Petite question : c'est abandonné ?

Moicesmoi
Moicesmoi
Niveau 10
26 juin 2008 à 18:25:29

Pas du tout, c'est juste que j'essaie de ne pas surcharger d'éventuels lecteurs. Et que au bout d'un moment, la flême de up. ^^

Zangetsu05
Zangetsu05
Niveau 10
26 juin 2008 à 19:30:15

Ok. Donc j'essaie de lire ça aujourd'hui.

Zangetsu05
Zangetsu05
Niveau 10
27 juin 2008 à 13:11:59

Bon, j'ai lu les deux premiers chapitres.

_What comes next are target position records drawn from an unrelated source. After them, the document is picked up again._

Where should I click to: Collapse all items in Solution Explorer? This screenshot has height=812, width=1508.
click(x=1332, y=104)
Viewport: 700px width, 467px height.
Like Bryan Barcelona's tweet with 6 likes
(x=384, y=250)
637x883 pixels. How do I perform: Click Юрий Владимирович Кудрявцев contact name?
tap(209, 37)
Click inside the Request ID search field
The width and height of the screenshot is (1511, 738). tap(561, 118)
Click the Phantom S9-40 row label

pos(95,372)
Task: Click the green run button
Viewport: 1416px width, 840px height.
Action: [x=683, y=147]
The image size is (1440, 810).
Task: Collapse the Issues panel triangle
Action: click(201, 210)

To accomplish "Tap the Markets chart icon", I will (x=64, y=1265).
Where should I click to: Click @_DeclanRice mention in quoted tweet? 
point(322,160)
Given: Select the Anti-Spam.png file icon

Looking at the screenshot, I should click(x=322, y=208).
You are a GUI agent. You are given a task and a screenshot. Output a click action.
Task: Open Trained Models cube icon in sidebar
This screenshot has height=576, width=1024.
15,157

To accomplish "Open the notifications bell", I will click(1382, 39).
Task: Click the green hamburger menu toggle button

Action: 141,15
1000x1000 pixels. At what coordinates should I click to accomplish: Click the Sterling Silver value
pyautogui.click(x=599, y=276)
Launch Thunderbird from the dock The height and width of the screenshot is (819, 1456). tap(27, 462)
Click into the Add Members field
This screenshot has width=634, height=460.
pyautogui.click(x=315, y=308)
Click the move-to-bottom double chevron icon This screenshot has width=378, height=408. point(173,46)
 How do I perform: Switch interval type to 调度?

Je trouve que l'histoire, bien que le thème ait été maintes fois abordé, est très bien traitée. La focalisation est elle aussi très bien choisie : on saisit bien la psychologie d'Alexandre, bien que j'espère que cette dernière sera plus développé dans la suite. Le personnage de Zoriak est mystérieux à souhait, comme j'ai rarement vu cela sur ce forum, donc encore un point positif. Et puis je m'en fais une image très précise (son physique, sa voix...), donc l'immersion est quasi-totale.

Quelques fautes d'orthographe viennent entacher le tout, même si elles sont en nombre assez peu important pour que ça gêne vraiment. Ce sont surtout des fautes d'inattention, donc essaie de te relire plus attentivement. Aussi, j'espère que le personnage principal sera décrit physiquement dans la suite de l'histoire parce que là, je réussis pas à me le représenter.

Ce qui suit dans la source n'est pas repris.